In Heathrow’s vision of the future, the airport will be a premium hub with the cleanest and quietest aircraft flocking to use it. Steeper landing approaches on the new runway will allow planes to fly higher for longer, disturbing fewer people in west London.

Gorman says Heathrow won’t need to ban noisier planes; they should be phased out within the next seven years – although a Heathrow noise action plan from 2011 promised they would be gone by 2015. But a measure of the airport’s new-found apparent intent to address the noise issue came in its vastly increased offer last month of up to £700m for measures to insulate local homes and public buildings.

Should the Airports Commission recommend expanding Heathrow, Arup expects to develop a more accessible public version of the lab It is keen for people to come in free of preconceptions, experience the lab for themselves and form their own judgments. But this is what the sound lab simulation suggested to me.

The Boeing 787 “Dreamliner”, for all the hype about its quieter engines, still makes a lot of noise – almost as much as the A320 in the simulation. The smaller A320’s whistling sound apparently grates on the ears of residents – but the 787’s reverberation is not insignificant either. Similarly, the giant A380 is far quieter than the hellish roar of a 747 flying overhead – but it is still a big plane, making noise.

Assuming Heathrow keeps all its pledges – and the Arup simulation is accurate – properly installed sound insulation, available to many under the compensation scheme, can vastly reduce the sound compared to standard double glazing, which might be assumed to cut out most noise.

Outdoors, when a plane is flying over, there’s little escape. However, the lab also showed that, if properly mitigated – indoors, with insulation, on a steeper approach – a 787 or A380 becomes barely audible when coming in to land on an alternate runway.

That suggests that any expansion plans must involve giving areas breaks from engine noise: more than anything else, the change of flight path will make a difference for those worst affected. The third runway (potentially) could alleviate it even more, if the pattern of respite can be sustained or guaranteed.

There are definite questions to be resolved and guarantees that many would seek: the real-life effectiveness of insulation and its geographical spread; the elimination of noisy planes; and exactly how to spread the pain once hundreds of thousands of extra flights a year from a new runway are factored in. And of course, some would definitely suffer more under the new flight path of that new runway.

But SoundLab appears to show that the noise problem is, if far from solved, something that can genuinely be moderated in future years.

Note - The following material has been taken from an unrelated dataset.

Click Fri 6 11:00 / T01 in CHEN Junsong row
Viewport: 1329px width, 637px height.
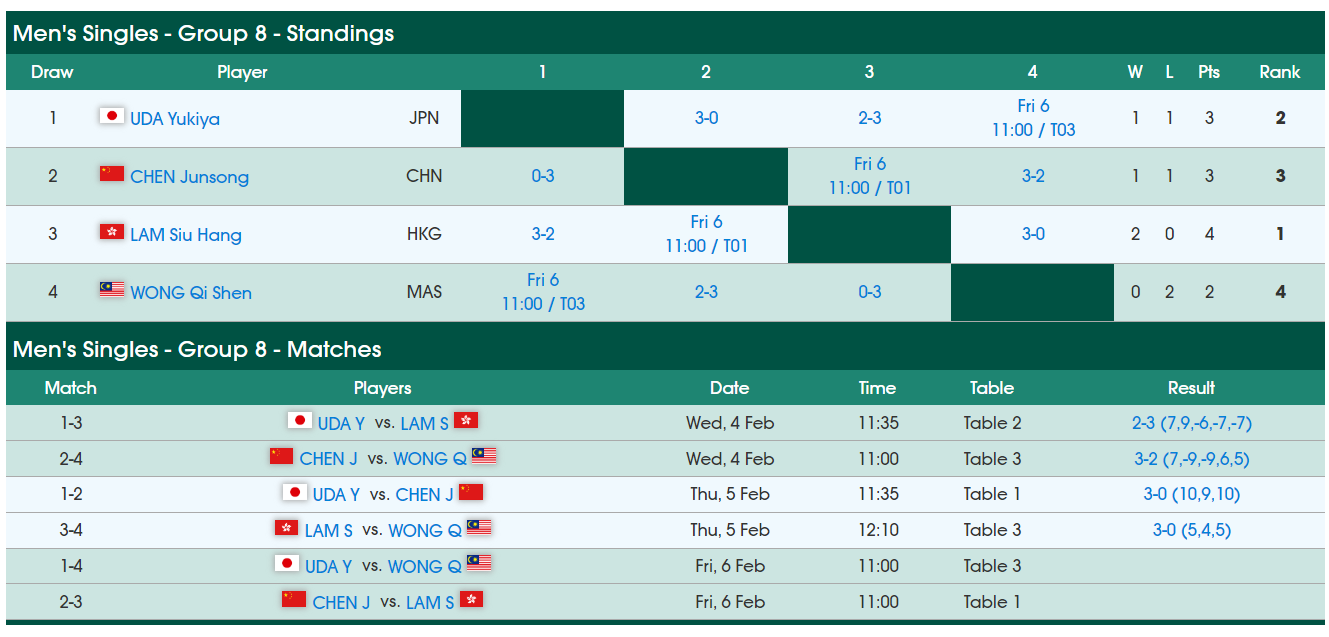[x=869, y=176]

Remarkably, John Stewart of Hacan – despite remaining firmly opposed to a third runway – seems to agree. “It’s a useful tool to show how quieter planes will impact on local communities. On noise grounds it makes the prospect of a third runway a little less of an issue: what this did show me is that the new generation of planes will be quite a lot quieter than the current planes in the sky.

“There is a residue of mistrust at Heathrow, but my belief is that they now understand and will deliver on whatever commitments they make regarding a third runway.

“The critical question is if they could prove a third runway would lead to more respite for communities than they get today. Then they may be on to a winner.”